» **TEKS BACAAN**:
==*==
Oleh : B. Chairil Anwar
Ada satu narasi yang sudah jadi semacam “dzikir” harian di kalangan para dai dan pimpinan Muhammadiyah. Narasi itu berbunyi: “Muhammadiyah adalah organisasi Islam terbesar di Indonesia.” Kalimat yang penuh optimisme dan kepercayaan diri. Dan mungkin memang tidak salah. Muhammadiyah memang besar. Sangat besar. Deretan amal usaha yang dimiliki bisa bikin kita takjub.
Mulai dari pendidikan pra sekolah sampai perguruan tinggi, dari klinik kesehatan sampai rumah sakit besar, dari panti asuhan sampai pondok pesantren, dari koperasi syariah sampai BPR Syariah, semua ada. Bahkan konon, dalam waktu dekat Muhammadiyah sedang mempersiapkan kelahiran sebuah bank umum. Wah, mudah-mudahan saja nanti bank ini tidak mengalami nasib seperti masa kelam tahun 1998. Kita tentu tak ingin sejarah perbankan yang muram itu terulang, apalagi dengan embel-embel Muhammadiyah di dalamnya.
Namun, ketika berbicara tentang “kebesaran” Muhammadiyah, biasanya yang ditampilkan adalah banyaknya amal usaha dan keberhasilan kader. Tapi, ada satu hal penting yang kadang luput dari radar, jumlah massa. Nah, kalau ukurannya adalah jumlah kepala alias jumlah warga Muhammadiyah, apa iya Muhammadiyah masih bisa disebut “besar”?
Menurut data dari CNBC Indonesia Research, yang mengutip survei dari Denny JA, pendiri Lingkaran Survei Indonesia (LSI), tren jumlah pengikut Muhammadiyah ternyata sedang mengalami penurunan. Denny JA menjelaskan bahwa dalam dua dekade terakhir, terjadi perubahan signifikan dalam peta ormas Islam di Indonesia. NU, misalnya, mengalami lonjakan drastis dalam jumlah pengikut. Dari 27,5% pada tahun 2005, melonjak jadi 56,9% di tahun 2023. Luar biasa, bukan?
Sementara itu, Muhammadiyah justru meluncur turun. Dari yang semula 9,4% pada tahun 2005, kini tinggal 5,7% saja di tahun 2023. Kalau ini bukan penurunan, saya tidak tahu lagi mau sebut apa. Penurunan ini tentu tidak bisa dianggap angin lalu, apalagi ini menyangkut keberlanjutan dakwah dan kaderisasi.
Denny JA bahkan menyinggung bahwa salah satu penyebabnya adalah sistem kaderisasi internal Muhammadiyah. Wah, ini sudah bukan nyinyiran netizen, tapi evaluasi dari pakar survei.
==*==
» **Data penentuan koordinat piksel**:
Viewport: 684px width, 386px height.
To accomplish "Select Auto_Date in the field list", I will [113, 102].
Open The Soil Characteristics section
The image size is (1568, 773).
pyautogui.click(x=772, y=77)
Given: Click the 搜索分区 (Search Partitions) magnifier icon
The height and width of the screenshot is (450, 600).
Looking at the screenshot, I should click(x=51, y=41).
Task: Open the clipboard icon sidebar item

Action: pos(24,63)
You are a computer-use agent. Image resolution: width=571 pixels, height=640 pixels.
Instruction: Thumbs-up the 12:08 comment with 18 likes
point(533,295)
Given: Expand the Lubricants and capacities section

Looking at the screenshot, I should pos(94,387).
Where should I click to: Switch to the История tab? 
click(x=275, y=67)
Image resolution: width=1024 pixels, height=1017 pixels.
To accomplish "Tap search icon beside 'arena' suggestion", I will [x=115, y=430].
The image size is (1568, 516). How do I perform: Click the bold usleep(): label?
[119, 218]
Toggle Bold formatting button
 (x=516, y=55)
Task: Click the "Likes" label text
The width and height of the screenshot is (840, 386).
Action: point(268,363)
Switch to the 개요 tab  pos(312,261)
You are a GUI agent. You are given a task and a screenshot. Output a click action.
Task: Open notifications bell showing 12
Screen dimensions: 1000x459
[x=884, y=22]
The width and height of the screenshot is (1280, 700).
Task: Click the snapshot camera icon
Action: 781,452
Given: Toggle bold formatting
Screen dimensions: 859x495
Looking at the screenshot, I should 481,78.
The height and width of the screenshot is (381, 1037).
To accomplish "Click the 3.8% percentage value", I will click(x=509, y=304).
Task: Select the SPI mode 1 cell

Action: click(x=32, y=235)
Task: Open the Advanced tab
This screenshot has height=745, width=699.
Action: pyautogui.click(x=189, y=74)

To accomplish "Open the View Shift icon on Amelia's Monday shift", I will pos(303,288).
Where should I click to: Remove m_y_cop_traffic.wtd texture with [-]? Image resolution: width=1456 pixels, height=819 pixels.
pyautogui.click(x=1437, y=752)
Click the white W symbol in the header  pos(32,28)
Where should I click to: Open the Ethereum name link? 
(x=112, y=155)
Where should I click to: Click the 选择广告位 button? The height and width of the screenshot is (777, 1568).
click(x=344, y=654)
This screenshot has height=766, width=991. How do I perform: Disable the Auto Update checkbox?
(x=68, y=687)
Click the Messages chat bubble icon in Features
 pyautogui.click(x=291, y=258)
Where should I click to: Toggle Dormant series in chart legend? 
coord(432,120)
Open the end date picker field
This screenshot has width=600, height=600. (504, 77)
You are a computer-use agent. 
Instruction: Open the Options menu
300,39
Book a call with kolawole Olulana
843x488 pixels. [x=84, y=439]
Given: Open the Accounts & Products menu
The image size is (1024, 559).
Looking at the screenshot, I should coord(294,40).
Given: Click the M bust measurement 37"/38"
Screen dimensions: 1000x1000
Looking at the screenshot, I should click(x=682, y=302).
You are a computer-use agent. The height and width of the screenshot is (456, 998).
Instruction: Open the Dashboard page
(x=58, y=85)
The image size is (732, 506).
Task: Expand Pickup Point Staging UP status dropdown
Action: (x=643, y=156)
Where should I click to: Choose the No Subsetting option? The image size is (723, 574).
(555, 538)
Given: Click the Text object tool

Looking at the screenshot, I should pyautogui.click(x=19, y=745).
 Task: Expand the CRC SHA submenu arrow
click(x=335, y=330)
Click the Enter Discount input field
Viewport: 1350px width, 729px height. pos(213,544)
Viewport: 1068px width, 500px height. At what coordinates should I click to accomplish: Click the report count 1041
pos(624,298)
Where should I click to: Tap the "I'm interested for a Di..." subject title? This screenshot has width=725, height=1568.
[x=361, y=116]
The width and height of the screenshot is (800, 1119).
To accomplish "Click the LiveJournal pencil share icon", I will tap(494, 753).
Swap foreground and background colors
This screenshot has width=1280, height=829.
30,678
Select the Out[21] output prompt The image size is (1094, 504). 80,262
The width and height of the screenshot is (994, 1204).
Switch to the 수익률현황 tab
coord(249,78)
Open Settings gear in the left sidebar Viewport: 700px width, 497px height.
==*==
» **DAFTAR TUGAS**:
a) Jawab pertanyaan berikut berdasarkan artikel tentang Muhammadiyah.
(i) Lembaga keuangan apa yang disebut sedang dipersiapkan kelahirannya oleh Muhammadiyah?
(ii) Lembaga survei apa yang didirikan Denny JA?
(iii) Berapa persen jumlah pengikut Muhammadiyah pada tahun 2005?
b) Kutip bagian artikel tentang Muhammadiyah yang dimulai pada "Sementara itu, Muhammadiyah" dan berakhir pada "dari pakar survei.".

» **KUNCI JAWABAN**:
a)
(i) Sebuah bank umum.
(ii) Lingkaran Survei Indonesia (LSI).
(iii) 9,4%.

b)
Sementara itu, Muhammadiyah justru meluncur turun. Dari yang semula 9,4% pada tahun 2005, kini tinggal 5,7% saja di tahun 2023. Kalau ini bukan penurunan, saya tidak tahu lagi mau sebut apa. Penurunan ini tentu tidak bisa dianggap angin lalu, apalagi ini menyangkut keberlanjutan dakwah dan kaderisasi.
Denny JA bahkan menyinggung bahwa salah satu penyebabnya adalah sistem kaderisasi internal Muhammadiyah. Wah, ini sudah bukan nyinyiran netizen, tapi evaluasi dari pakar survei.